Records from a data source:
....

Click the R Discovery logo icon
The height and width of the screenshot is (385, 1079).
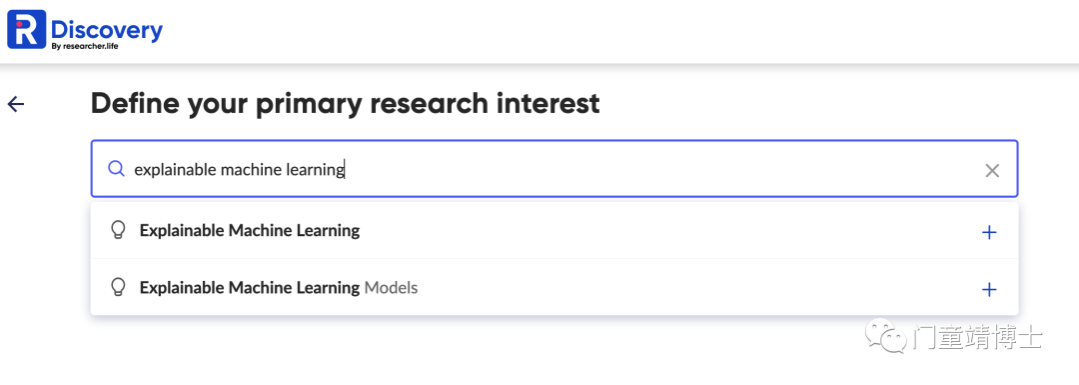[x=27, y=30]
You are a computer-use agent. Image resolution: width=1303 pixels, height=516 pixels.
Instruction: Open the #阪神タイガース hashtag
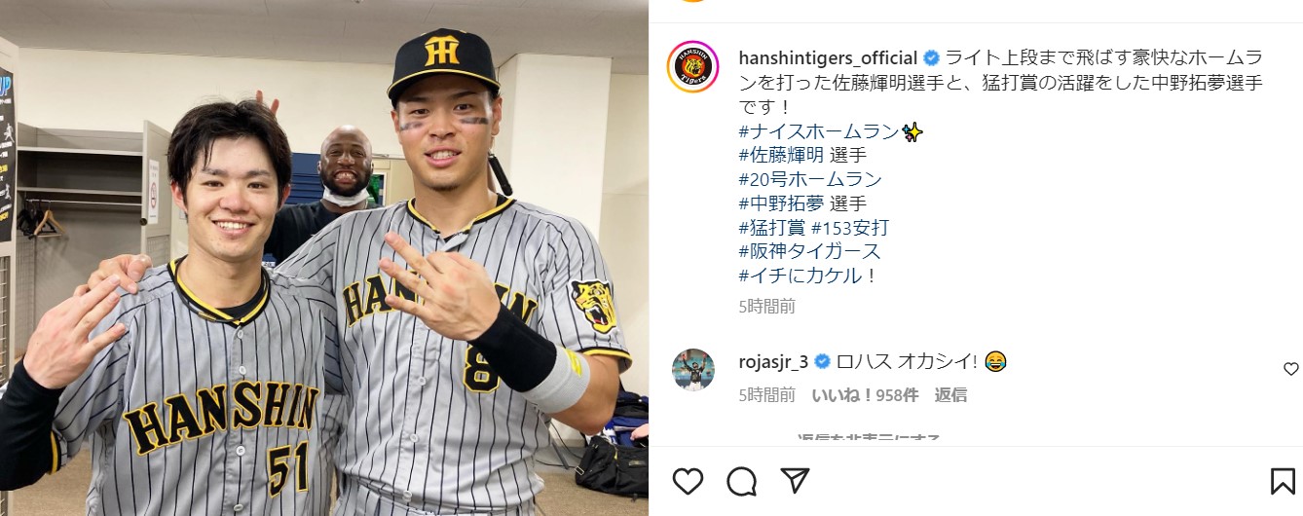(810, 252)
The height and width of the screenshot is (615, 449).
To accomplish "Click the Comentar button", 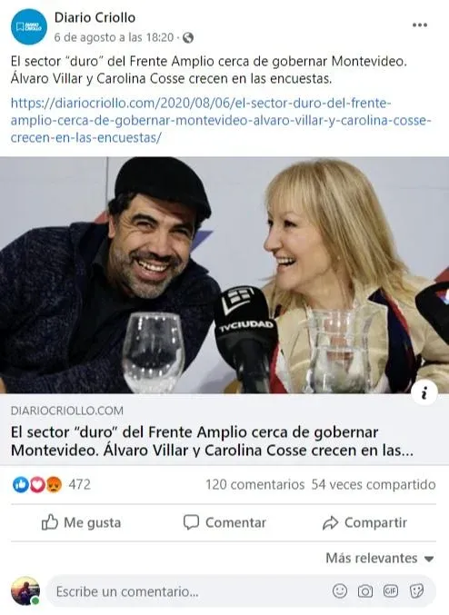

....

WHAT YOU WILL DO: Each line above should be returned exactly as it stands, minus any pictures.

EXERCISE ANSWER:
Click the R Discovery logo icon
The height and width of the screenshot is (385, 1079).
[x=27, y=30]
You are a computer-use agent. Image resolution: width=1303 pixels, height=516 pixels.
Instruction: Open the #阪神タイガース hashtag
(810, 252)
The height and width of the screenshot is (615, 449).
To accomplish "Click the Comentar button", 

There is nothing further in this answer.